Dass nun bei dir eine falsche Adresse in der Rechnung/Mahnung steht, ist simpel erklärt: ....der Spammer hat zu deiner eMailadresse einen falschen Datensatz zur Verfügung. Irgendwann wurde dieser Datensatz mal irgendwo so verarbeitet (ob durch dich selbst oder jemand anderem) und der Spammer verwendet diese untauglichen Daten und hofft darauf, dass der Empfänger der Rechnung/Mahnung so naiv ist, und dem Druck zur Zahlung nachgibt. Ist erst einmal eine Überweisung erfolgt, dann ist der Betrag nahezu unwiederbringlich weg. Nur wer nicht bezahlt, kann sein Geld behalten!

Abschließend würde mich interessieren, ob es tatsächlich zufriedene Kunden gibt, die bereit sind, einen so hohen Betrag für etwas auszugeben, dass sie gar nicht brauchen/wollen. Ich habe meine Zweifel daran, dass es solche "Kunden" tatsächlich gibt....


----------



## Captain Picard (5 April 2011)

*AW: mms-center.de: Dubiose SMS locken auf Abo-Seite*



Rüdiger Kunz schrieb:


> Wobei nicht unerwähnt sein sollte, dass diese Adresse lediglich die des Excellent Business Center ist,
> also eine virtuelle Anschrift der tatsächlich in Flensburg ansässigen Unternehmer.


Genauso  virtuell ist  die  Registrierung unter einem Dienstleister als Anlaufadresse 


> Domain name: mms-servicecenter.com
> Administrative Contact:    Xentronix
> F.  van N.  ([email protected])
> +31.0168453568
> ...





Phänomenologe schrieb:


> Abschließend würde mich interessieren, ob es tatsächlich zufriedene Kunden gibt, die bereit sind,
> einen so hohen Betrag für etwas auszugeben, dass sie gar nicht brauchen/wollen.
> Ich habe meine Zweifel daran, dass es solche "Kunden" tatsächlich gibt....


 
Genau sowenige wie bei den bisherigen  klassischen Abofallen.
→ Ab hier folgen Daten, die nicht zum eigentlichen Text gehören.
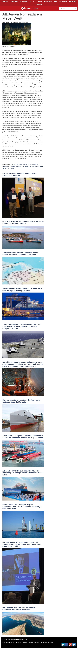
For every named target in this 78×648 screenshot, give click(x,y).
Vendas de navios (8, 168)
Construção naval (16, 164)
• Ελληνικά (63, 1)
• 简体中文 (5, 1)
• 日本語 (39, 1)
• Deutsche (24, 1)
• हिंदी (55, 1)
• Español (14, 1)
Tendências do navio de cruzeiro (32, 166)
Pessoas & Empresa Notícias (11, 166)
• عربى (32, 1)
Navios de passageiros (30, 164)
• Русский (72, 1)
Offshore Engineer (8, 642)
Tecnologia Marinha (47, 642)
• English (39, 4)
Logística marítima (21, 642)
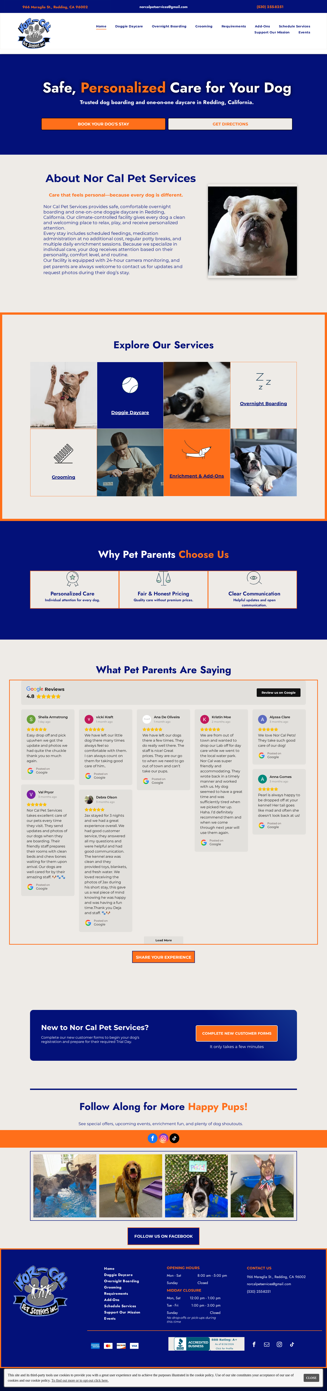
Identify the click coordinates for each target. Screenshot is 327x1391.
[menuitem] (101, 26)
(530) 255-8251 (259, 1291)
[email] (266, 1345)
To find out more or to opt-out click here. (80, 1380)
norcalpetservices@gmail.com (163, 6)
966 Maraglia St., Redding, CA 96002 (55, 7)
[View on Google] (31, 719)
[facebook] (152, 1138)
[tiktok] (174, 1138)
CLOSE (311, 1378)
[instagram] (163, 1138)
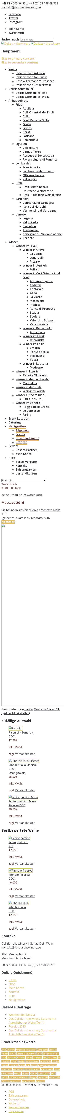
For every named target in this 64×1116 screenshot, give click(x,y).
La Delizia (36, 254)
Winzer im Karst (33, 336)
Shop (12, 984)
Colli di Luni (30, 148)
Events (20, 434)
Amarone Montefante (26, 1049)
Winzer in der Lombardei (32, 379)
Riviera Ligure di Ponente (40, 159)
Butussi (12, 1053)
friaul (45, 1057)
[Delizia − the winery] (30, 43)
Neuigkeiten (17, 426)
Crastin (35, 348)
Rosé (53, 1073)
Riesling (17, 1073)
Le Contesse (31, 411)
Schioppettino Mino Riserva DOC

Warum sollte sonst jemand 
den Aufwand betreiben, sich hinter  Scheinadressen zu tarnen. Die Zweifel  sind daher mehr als berechtigt. Ehrliche  Geschäftsleute mit   seriösen Angeboten haben so etwas nicht nötig.


----------



## Captain Picard (5 April 2011)

*AW: mms-center.de: Dubiose SMS locken auf Abo-Seite*

Erfolg scheint diesem Abzockprojekt nicht beschieden  zu sein. 

Gemeldet wurde es bereits am  12.12.2010 > mmscenter.de - Internet Abzocke Datenbank
und  von Betroffenen noch früher ( Anfang November 2010 ) 
mms-center.de - Mms-center Blog

Aktuelle Meldungen von Betroffenen  gibt es nur ganz vereinzelt. 
Die große Zeit der Abofallen ist vorbei >> http://forum.computerbetrug.de/allg...m-alleingang-gegen-abzocker-2.html#post332849


----------



## Reducal (5 April 2011)

*AW: mms-center.de: Dubiose SMS locken auf Abo-Seite*



Captain Picard schrieb:


> Erfolg scheint diesem Abzockprojekt nicht beschieden  zu sein. http://forum.computerbetrug.de/allg...m-alleingang-gegen-abzocker-2.html#post332849


Womöglich ist man deshalb gezwungen, im Quartaltakt den Namen der Klitsche zu ändern



Elustra
Real Com
New Telia


----------



## Unregistriert (12 April 2011)

*AW: mms-center.de: Dubiose SMS locken auf Abo-Seite*

Hätte bis zum 10. April bezahlen müssen...
da ich nicht bezahlt habe, kamen Zahlungshinweise per Email.
Allerdings nicht nur eine, sondern im Minutentakt... ca. 10 stück !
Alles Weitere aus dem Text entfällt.